Farleys House near Chiddingly, East Sussex, England, has been converted into a museum and archive featuring the lives and work of its former residents, the photographer Lee Miller and the surrealist artist Roland Penrose. It also houses a collection of contemporary art by their friends Pablo Picasso, Man Ray, Max Ernst, and Joan Miró.

== People ==

=== Lee Miller and Roland Penrose ===

Lee Miller and Roland Penrose came to live at Farley Farm in 1949. In the 35 years they lived there, they built up a collection of contemporary art. Many of these works were made by their friends and visitors, including Pablo Picasso, Man Ray, Max Ernst, and Joan Miró.

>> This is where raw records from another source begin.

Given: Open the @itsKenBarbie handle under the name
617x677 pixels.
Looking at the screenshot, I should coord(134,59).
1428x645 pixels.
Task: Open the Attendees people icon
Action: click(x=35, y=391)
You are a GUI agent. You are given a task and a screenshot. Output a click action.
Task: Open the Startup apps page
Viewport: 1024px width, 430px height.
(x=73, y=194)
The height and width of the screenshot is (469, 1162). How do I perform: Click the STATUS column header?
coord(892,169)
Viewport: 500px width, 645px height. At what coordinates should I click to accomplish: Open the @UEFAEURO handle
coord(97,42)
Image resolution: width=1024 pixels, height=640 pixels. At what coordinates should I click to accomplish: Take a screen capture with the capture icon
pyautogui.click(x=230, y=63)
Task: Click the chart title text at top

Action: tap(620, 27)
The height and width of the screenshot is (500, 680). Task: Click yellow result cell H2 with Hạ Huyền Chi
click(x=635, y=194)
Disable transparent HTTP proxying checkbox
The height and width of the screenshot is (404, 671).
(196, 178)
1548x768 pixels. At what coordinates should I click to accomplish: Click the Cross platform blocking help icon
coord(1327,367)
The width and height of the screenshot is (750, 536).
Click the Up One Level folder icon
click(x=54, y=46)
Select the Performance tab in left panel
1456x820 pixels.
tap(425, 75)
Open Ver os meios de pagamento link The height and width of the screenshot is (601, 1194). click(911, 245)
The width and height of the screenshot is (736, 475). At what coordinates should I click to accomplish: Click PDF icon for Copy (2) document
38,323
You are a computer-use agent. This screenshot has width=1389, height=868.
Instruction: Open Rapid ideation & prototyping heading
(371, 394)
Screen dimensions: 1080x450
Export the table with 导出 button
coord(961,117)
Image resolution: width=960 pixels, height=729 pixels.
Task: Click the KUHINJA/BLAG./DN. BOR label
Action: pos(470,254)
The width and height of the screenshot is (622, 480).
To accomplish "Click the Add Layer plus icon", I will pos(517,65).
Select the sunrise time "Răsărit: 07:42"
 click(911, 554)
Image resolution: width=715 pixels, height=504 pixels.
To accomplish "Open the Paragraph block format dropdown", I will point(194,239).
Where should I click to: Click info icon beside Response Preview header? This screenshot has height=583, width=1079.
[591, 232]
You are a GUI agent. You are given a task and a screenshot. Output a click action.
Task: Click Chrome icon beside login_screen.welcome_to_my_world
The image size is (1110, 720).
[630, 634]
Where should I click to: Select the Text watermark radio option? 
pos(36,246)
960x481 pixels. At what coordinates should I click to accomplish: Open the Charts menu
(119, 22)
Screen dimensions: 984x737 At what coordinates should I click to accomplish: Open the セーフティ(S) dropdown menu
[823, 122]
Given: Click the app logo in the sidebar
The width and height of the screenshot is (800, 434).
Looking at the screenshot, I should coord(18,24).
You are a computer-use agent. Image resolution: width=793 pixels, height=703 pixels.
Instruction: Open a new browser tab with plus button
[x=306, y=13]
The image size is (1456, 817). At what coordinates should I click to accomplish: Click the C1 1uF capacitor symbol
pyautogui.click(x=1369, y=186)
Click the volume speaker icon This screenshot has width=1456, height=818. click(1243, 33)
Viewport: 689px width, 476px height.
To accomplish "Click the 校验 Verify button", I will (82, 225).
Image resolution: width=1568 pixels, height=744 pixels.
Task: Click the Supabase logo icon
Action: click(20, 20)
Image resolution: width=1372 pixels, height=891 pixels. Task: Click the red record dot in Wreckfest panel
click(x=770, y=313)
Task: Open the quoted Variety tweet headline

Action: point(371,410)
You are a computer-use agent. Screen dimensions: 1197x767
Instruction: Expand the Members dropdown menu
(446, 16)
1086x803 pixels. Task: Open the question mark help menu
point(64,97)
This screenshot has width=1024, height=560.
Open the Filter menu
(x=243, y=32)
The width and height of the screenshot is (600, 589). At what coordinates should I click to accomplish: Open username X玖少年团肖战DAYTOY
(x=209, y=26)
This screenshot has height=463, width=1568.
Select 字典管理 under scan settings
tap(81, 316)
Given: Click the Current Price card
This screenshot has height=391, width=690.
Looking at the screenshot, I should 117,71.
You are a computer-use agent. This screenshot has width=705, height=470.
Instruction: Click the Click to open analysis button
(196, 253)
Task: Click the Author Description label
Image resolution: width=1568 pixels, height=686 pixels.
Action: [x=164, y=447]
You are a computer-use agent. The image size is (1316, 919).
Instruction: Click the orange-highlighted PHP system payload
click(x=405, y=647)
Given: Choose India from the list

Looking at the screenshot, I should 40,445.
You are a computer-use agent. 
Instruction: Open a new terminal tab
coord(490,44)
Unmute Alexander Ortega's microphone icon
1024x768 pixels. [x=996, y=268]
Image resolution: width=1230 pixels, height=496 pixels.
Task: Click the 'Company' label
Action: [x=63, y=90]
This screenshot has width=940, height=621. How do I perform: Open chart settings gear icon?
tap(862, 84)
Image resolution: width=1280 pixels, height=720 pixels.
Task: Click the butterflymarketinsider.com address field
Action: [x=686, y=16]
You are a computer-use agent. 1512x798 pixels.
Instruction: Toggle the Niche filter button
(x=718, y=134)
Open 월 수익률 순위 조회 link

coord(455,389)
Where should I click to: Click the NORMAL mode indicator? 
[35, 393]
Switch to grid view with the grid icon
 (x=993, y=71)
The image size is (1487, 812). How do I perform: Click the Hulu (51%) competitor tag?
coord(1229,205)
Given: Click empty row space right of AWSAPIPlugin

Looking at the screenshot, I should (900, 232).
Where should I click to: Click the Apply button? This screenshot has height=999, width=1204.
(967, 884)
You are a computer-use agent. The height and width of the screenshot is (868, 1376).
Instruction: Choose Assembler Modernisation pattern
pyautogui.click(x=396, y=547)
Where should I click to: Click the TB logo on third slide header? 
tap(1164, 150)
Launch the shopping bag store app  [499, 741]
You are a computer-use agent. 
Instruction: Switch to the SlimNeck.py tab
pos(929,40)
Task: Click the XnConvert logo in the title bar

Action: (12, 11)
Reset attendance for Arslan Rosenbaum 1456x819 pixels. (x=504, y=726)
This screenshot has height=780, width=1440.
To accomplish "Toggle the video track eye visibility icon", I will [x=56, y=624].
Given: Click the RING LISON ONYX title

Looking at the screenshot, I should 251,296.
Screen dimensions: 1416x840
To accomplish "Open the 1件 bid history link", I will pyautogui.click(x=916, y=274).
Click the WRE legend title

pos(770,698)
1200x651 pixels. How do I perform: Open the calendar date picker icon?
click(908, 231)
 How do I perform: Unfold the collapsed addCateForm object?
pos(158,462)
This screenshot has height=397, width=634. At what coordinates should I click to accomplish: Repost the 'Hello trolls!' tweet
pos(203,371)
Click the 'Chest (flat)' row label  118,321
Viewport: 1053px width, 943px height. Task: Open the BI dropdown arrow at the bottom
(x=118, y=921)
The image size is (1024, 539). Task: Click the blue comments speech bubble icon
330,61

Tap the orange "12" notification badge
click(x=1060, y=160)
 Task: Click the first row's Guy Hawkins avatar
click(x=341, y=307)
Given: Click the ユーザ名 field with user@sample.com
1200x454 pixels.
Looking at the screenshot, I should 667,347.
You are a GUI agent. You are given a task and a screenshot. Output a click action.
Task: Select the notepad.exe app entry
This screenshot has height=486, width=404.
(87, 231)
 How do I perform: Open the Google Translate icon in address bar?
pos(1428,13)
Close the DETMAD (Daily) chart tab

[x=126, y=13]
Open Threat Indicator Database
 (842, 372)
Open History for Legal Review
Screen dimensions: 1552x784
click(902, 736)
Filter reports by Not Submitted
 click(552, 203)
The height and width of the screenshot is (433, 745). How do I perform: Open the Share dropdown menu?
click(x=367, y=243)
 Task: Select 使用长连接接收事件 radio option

The house is surrounded by a sculpture garden and Miller's vegetable patches.

=== Picasso ===

Picasso visited Miller and Penrose at Farley Farm on 11 and 15 November 1950. On his second visit he created a drawing in Indian ink on two pages of the ICA visitors book (now in the British Museum), of bulls with grasshopper's wings perched on twigs; he had seen William, an Ayrshire bull, that day in the farm's dairy.

== Art galleries ==
The collection and archives are curated by Miller and Penrose's son, the photographer Antony Penrose. A 19th-century barn was converted into a gallery in 2006, and a warehouse building became a larger gallery in 2020. A regularly changing selection of artworks is displayed in the house.